Calculate surface integral: $$I = \iint \limits_{S} \frac{xy}{x^2 + y^2} d{S}$$ where S is surface determined by sides of pyramid $x + y + z = 1 \phantom\ (x, y, z \ge 0 ),$ inside sphere $(x - \frac{1}{2})^2 + (y - \frac{1}{3})^2 + z^2 \le \frac{1}{4}.$
How should I parameterize the surface $S$? I am also having a question regarding the case of the flux integral: How should I find the unit normal vector of the surface $S$?
The parts of the surface that give a non-zero contribution to the integral are
1) the one over the face $x + y + z = 1$
2) the one over the face $z=0$.
(on the other two faces $x\cdot y=0$ and therefore $f(x,y)=0$).
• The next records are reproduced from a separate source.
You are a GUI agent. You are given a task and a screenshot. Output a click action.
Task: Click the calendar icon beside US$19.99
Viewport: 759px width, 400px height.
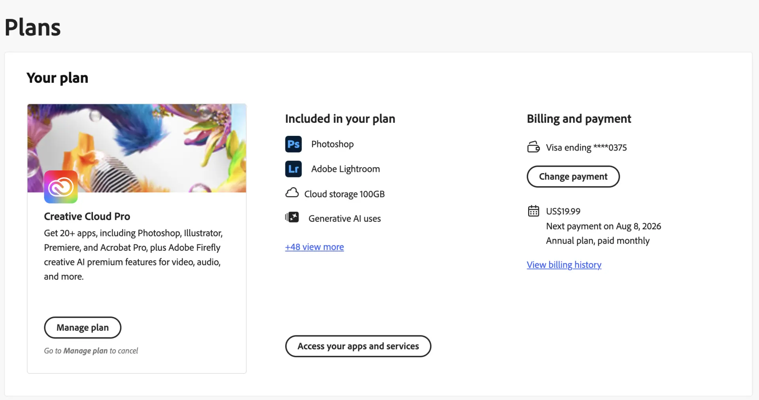point(533,211)
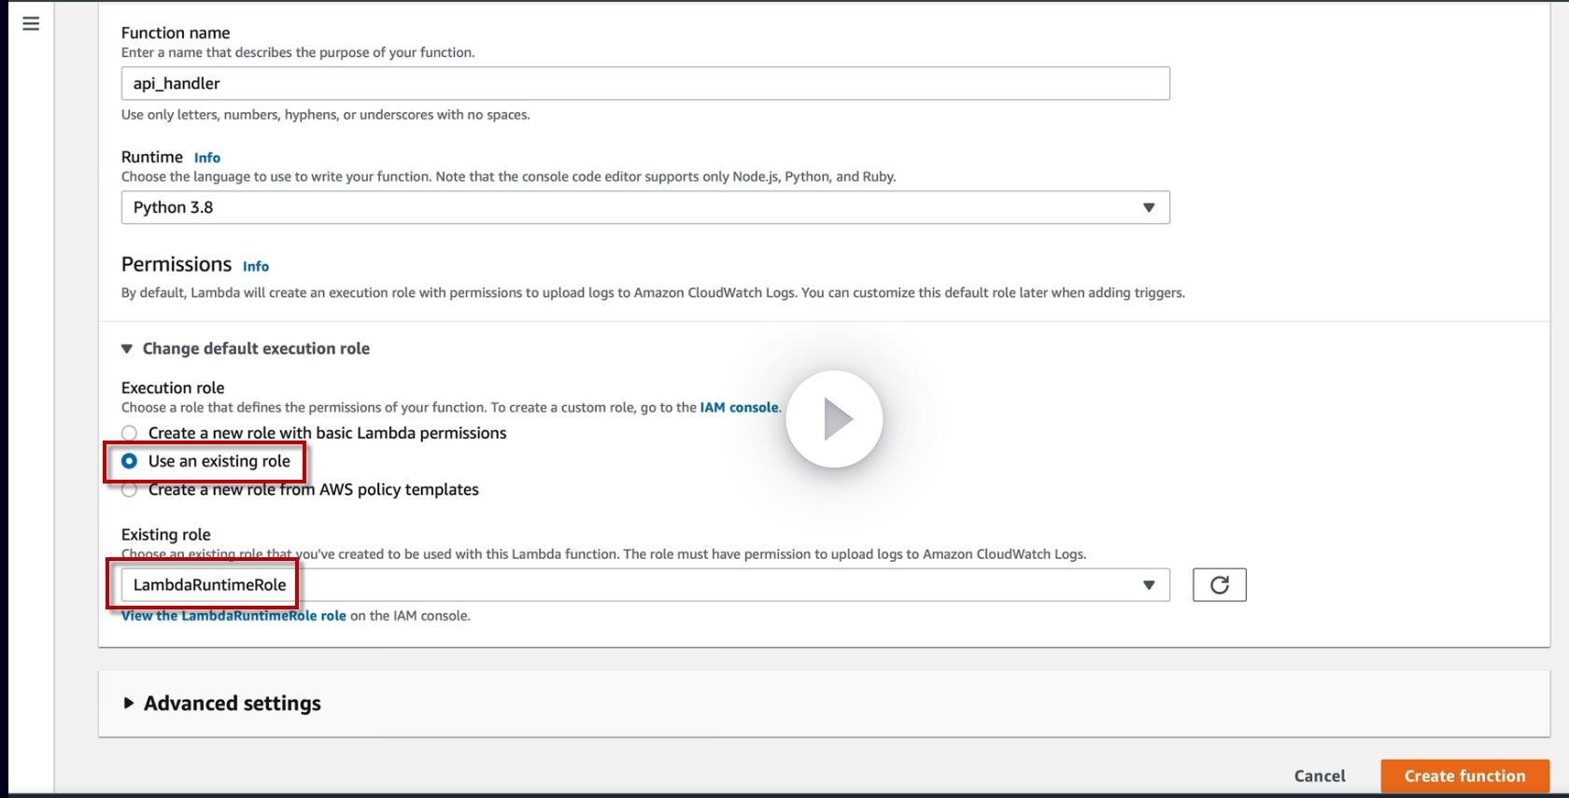Open the Existing role LambdaRuntimeRole dropdown
This screenshot has height=798, width=1569.
tap(644, 585)
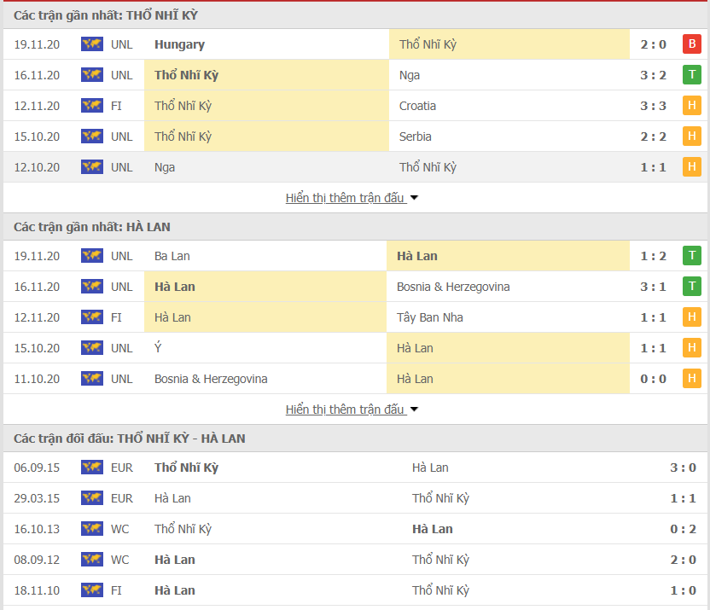Image resolution: width=710 pixels, height=610 pixels.
Task: Click the 3 : 0 head-to-head score
Action: coord(684,468)
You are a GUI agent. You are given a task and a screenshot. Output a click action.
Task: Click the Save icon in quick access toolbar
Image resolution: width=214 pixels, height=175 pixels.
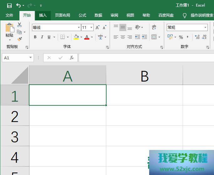click(9, 5)
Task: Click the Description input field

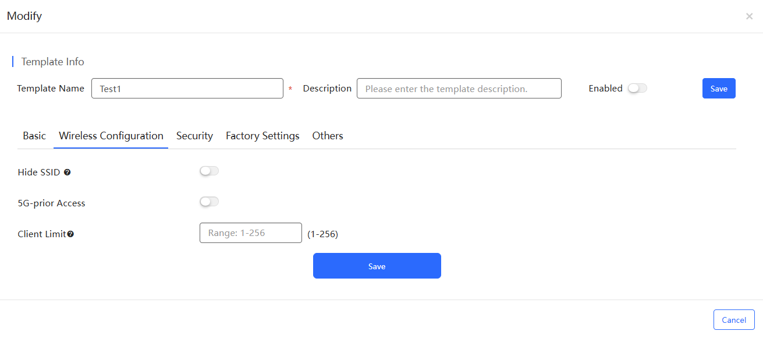Action: click(459, 89)
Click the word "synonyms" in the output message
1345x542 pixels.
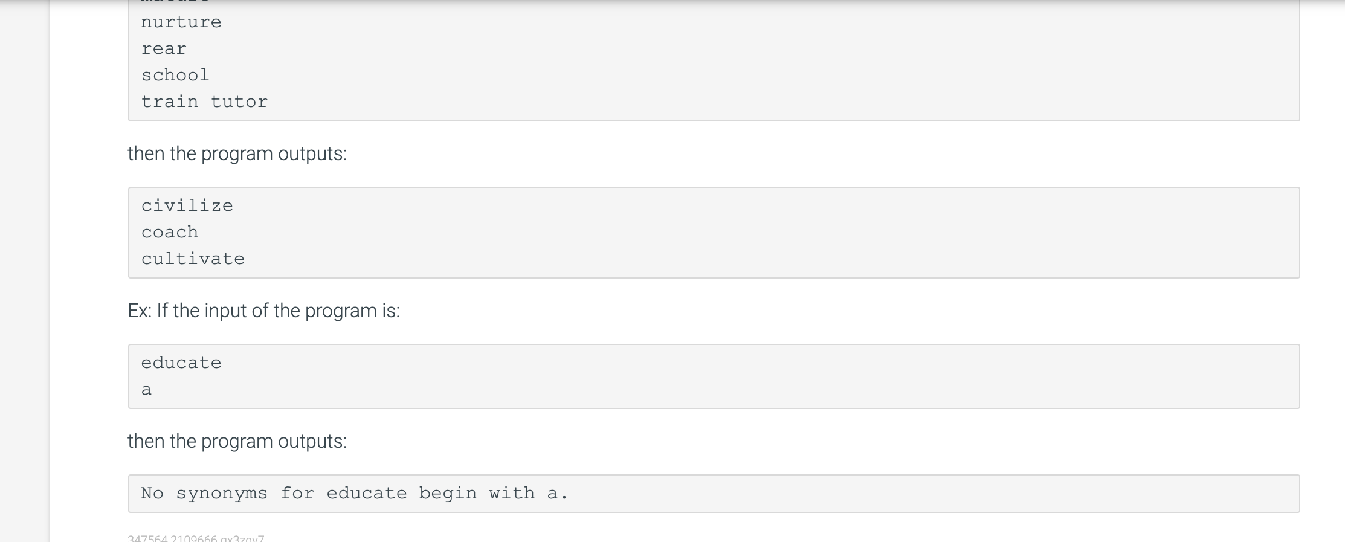(222, 494)
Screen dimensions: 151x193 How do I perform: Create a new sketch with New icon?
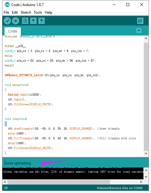(25, 21)
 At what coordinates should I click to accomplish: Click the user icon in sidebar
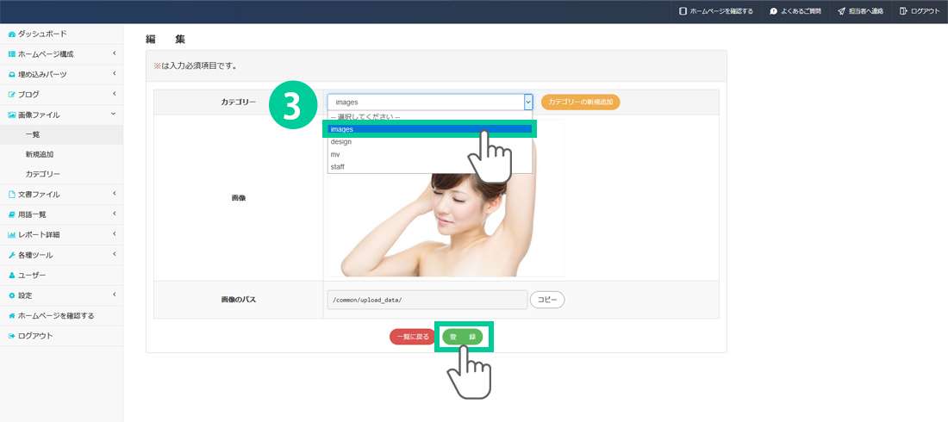click(12, 276)
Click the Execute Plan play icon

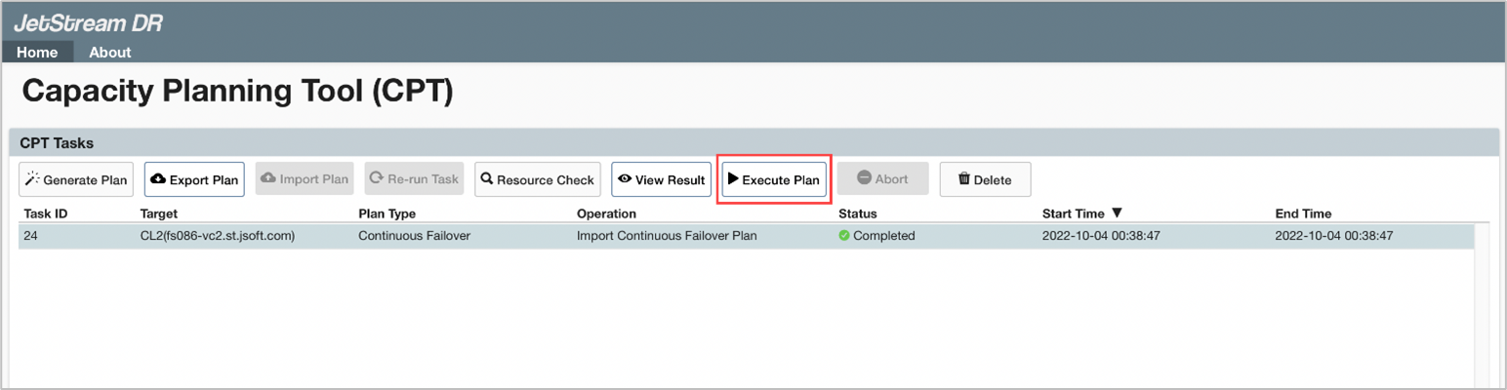(733, 179)
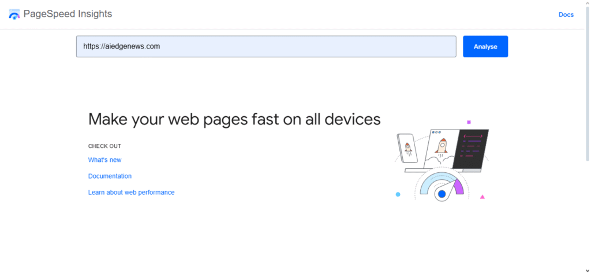Click the light blue circle decoration
This screenshot has height=274, width=591.
[x=398, y=194]
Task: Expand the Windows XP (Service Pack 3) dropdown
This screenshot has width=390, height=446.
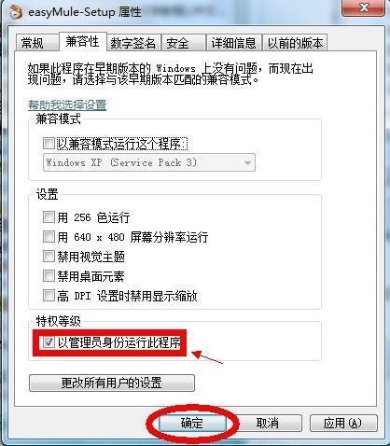Action: 149,162
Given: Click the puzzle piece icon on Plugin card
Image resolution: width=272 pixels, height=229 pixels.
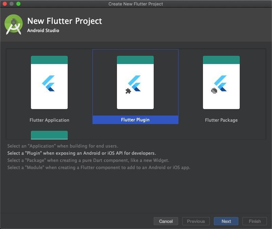Looking at the screenshot, I should tap(128, 91).
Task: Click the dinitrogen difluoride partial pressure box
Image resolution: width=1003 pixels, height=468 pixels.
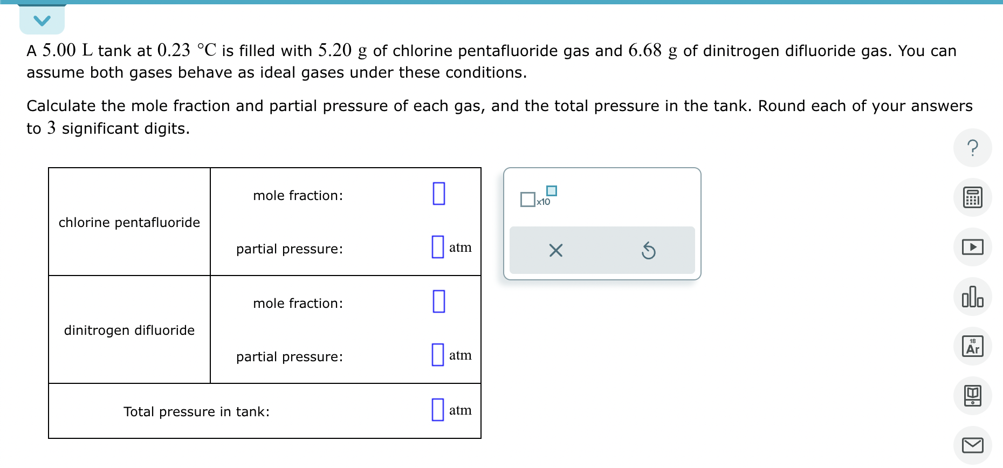Action: (x=437, y=355)
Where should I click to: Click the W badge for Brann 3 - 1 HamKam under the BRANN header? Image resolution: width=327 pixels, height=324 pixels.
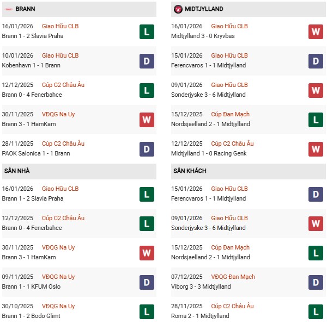(x=146, y=120)
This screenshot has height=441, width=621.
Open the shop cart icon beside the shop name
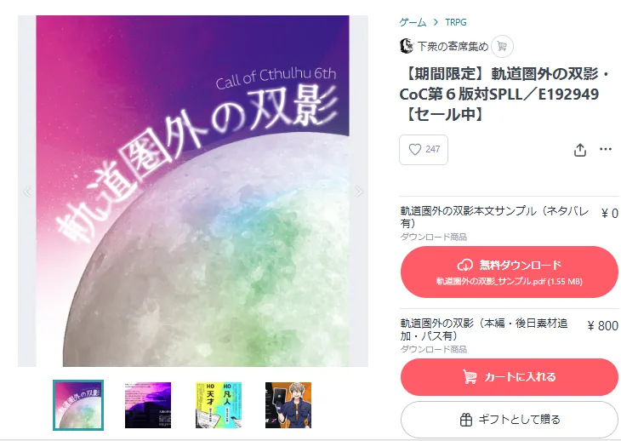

As regards $I_1$, we have that $dS=\sqrt{3}dxdy$ and $$I_1=\sqrt{3}\iint_{D_1}\frac{xy}{x^2 + y^2}\,dxdy$$ where $D_1=\{(x - \frac{1}{2})^2 + (y - \frac{1}{3})^2 +(1-x-y)^2\le \frac{1}{4},y\geq 0,x+y\leq 1\}$.
For $I_2$, $dS=dxdy$ and $$I_2=\iint_{D_2}\frac{xy}{x^2 + y^2}\,dxdy.$$ where $D_2=\{(x - \frac{1}{2})^2 + (y - \frac{1}{3})^2 \le \frac{1}{4},y\geq 0,x+y\leq 1\}$.